Plowing party lines in election 2015

Why two farmers are using tractors to go big with their politics


There once was a farmer with a field to plow and a statement to make. The farmer was John Langs of Burford, Ont. The field was rye, and the statement did not favour Stephen Harper. “I just decided to get a little creative,” says Langs, 57. As he set out to harvest his field, which he does every fall, he remembered a “young farm lad” nearby who had plowed a marriage proposal into his field for his girlfriend. Langs teased his wife about using the same technique to create the country’s largest political yard sign.

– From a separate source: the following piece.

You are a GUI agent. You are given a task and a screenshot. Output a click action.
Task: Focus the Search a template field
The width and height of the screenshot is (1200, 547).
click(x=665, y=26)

No sooner did Langs climb aboard his tractor, towing a disc on the back, than he began eyeballing his way to create a series of 100-m-tall letters spelling, “ANYBODY BUT HARPER!!” It took 45 minutes. Langs is a retired food inspector with the federal civil service. “I’m used to not being able to express my opinions,” he says. “I’m not a fan of Harper. Never have been, never will be.”

Two weeks later and three provinces west, another farmer, Bill Tamminga of Cranford, Alta., saw an image of Langs’s field on Facebook. “That got me going,” says Tamminga. “I thought it would be good to give a positive message and make sure people vote for the right guy.” Tamminga, 52, called upon an employee, along with his son-in-law, to help. Tamminga had plowed his potato field with letters on a previous occasion, writing an amazing race clue for his church’s youth group. “The fields give lots of opportunity to play around,” he says. “It doesn’t cost much. We have to plow anyway.”

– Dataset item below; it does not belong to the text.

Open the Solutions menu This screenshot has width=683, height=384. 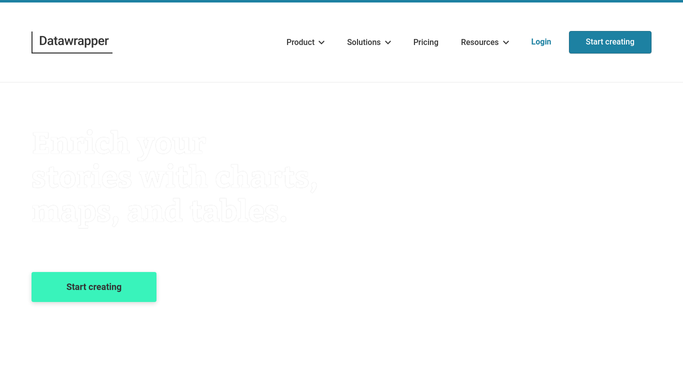click(369, 42)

On a rainy morning, Tamminga’s team mapped a route with a GPS and spent 2½ hours plowing their own series of letters, these ones about 150 m tall, to spell “HARPER.” The next day, they added a tick box with a checkmark to emphasize their encouragement to vote.


Back in Ontario, Langs watched Tamminga steal the attention. “He copied me,” says Langs, “but imitation is the sincerest form of flattery.” While Langs says Harper “hasn’t been a friend to farmers—or anybody,” Tamminga holds that the Prime Minister “has a heart for Canada.”

Both farmers say their fields get plenty of air traffic. Langs’s field is just 10 km from the Brantford Municipal Airport, while Tamminga’s land is about 45 km from the Lethbridge County Airport. Langs erased his statement on Oct. 18 by plowing the rest of his field. Tamminga, on the other hand, will keep “HARPER” in his potato field until the weather forces him to finish plowing. He may use his other fields to write future messages in support of God or to express his pro-life stance. “Who knows?” says Tamminga. “Messages like that have crossed my mind.”